During the decade, Belmont severed its ties with the Tennessee Baptist Convention, hosted a presidential election debate, completed the Gordon E. Inman, Beaman and Curb centers (among other buildings), and saw its men’s hoops team nearly topple mighty Duke in the 2008 NCAA Tournament. Faculty and staff were recruited nationwide and student retention/graduation numbers improved. Capping the 10-year span was the September 2009 unveiling of the Center for Social Entrepreneurship and Service Learning and the announcement of a college of law one month later.
Lynette Robinson, executive director at Boston-based NACU consortium, said Belmont has become a “regional power.”
“And with the growth of the pharmacy school [which began in 2008] and the creation of the new law school [slated for a fall 2011 start], it will become even more so,” Robinson said.
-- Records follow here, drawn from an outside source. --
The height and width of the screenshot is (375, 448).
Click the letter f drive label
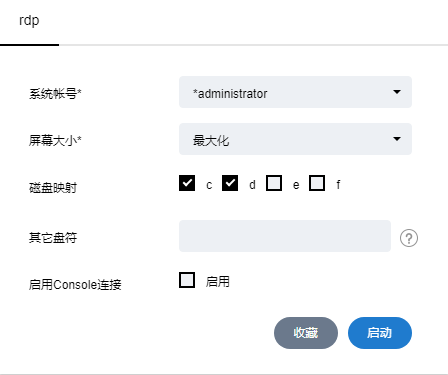tap(338, 184)
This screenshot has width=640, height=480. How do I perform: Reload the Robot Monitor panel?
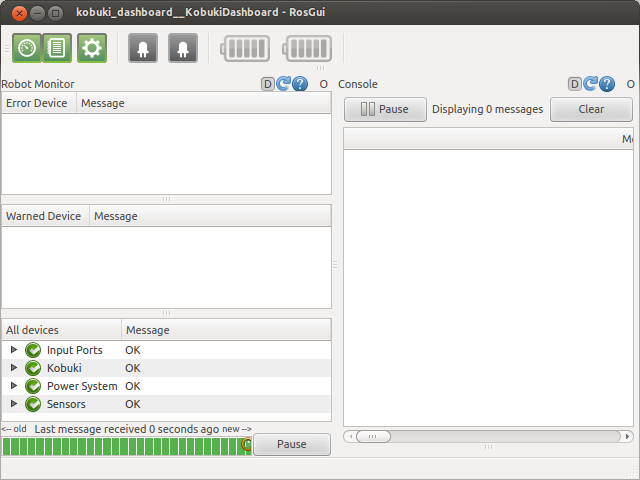click(x=284, y=84)
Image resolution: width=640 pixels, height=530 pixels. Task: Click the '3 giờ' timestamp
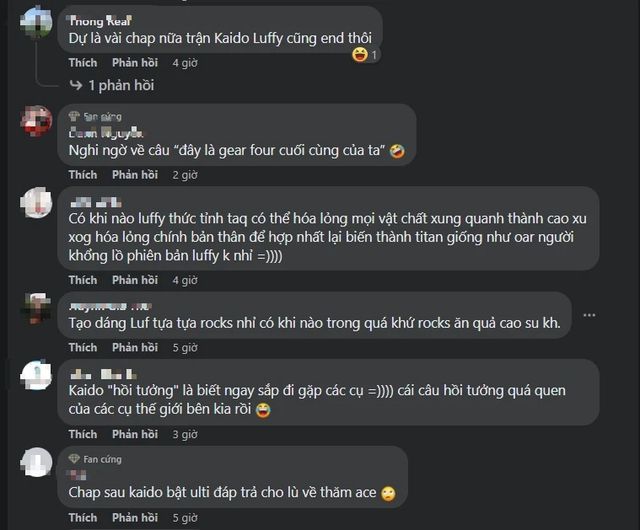(185, 434)
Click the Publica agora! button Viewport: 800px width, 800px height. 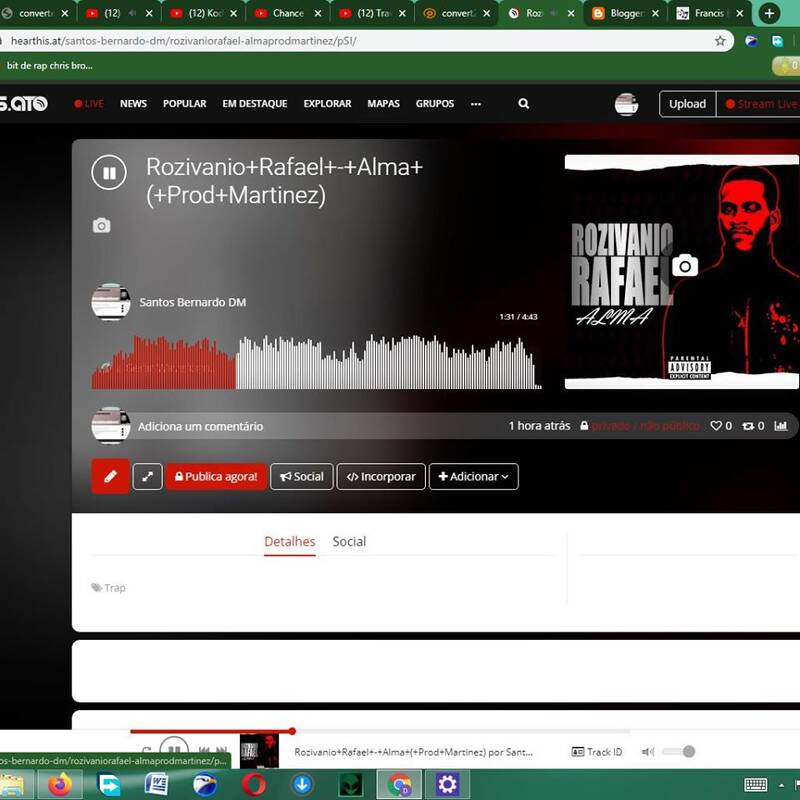pos(216,477)
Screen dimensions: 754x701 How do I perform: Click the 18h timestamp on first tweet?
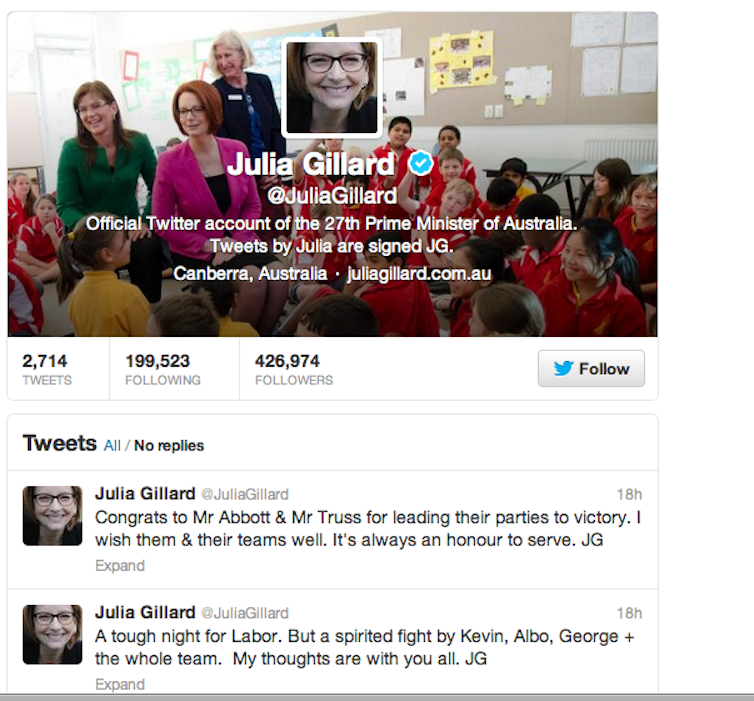coord(629,494)
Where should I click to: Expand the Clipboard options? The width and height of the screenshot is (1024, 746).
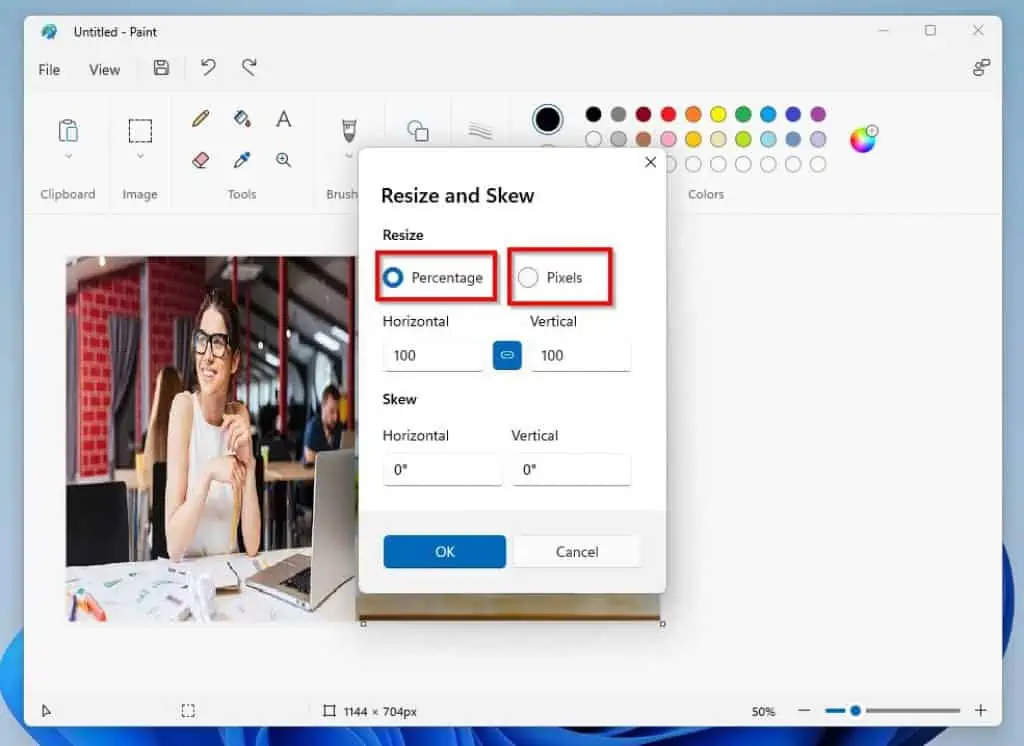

In late 2009, word began circulating of a proposed Vision 2015, a new, condensed version of sorts. If adopted, Belmont would attempt, among other goals, to double its endowment from about $65 million to $125 million and push enrollment to about 7,000. The would-be plan’s ambitiousness has some faculty and staff privately voicing concerns, while students are unfettered to do so publicly.
Robinson said the one potential stumbling block Belmont could face this decade — losing touch with its core mission and values — is highly unlikely.
“With the current senior leadership and strong faculty, I do not see that as a problem for Belmont,” she said.
Fisher, who began his tenure in April 2000, said Belmont experienced some “difficult moments” during the decade. For example, some observers perceived the split with the Tennessee Baptist Convention as unseemly. In November 2007, Belmont announced it would pay TBC $1 million with payments of $250,000 through 2037.
Unfazed, Fisher guided Belmont into the century’s second decade.
“The key to our progress is that we have a very short memory for the setbacks,” Fisher said, “and we savor and tell stories about the successes over and over.”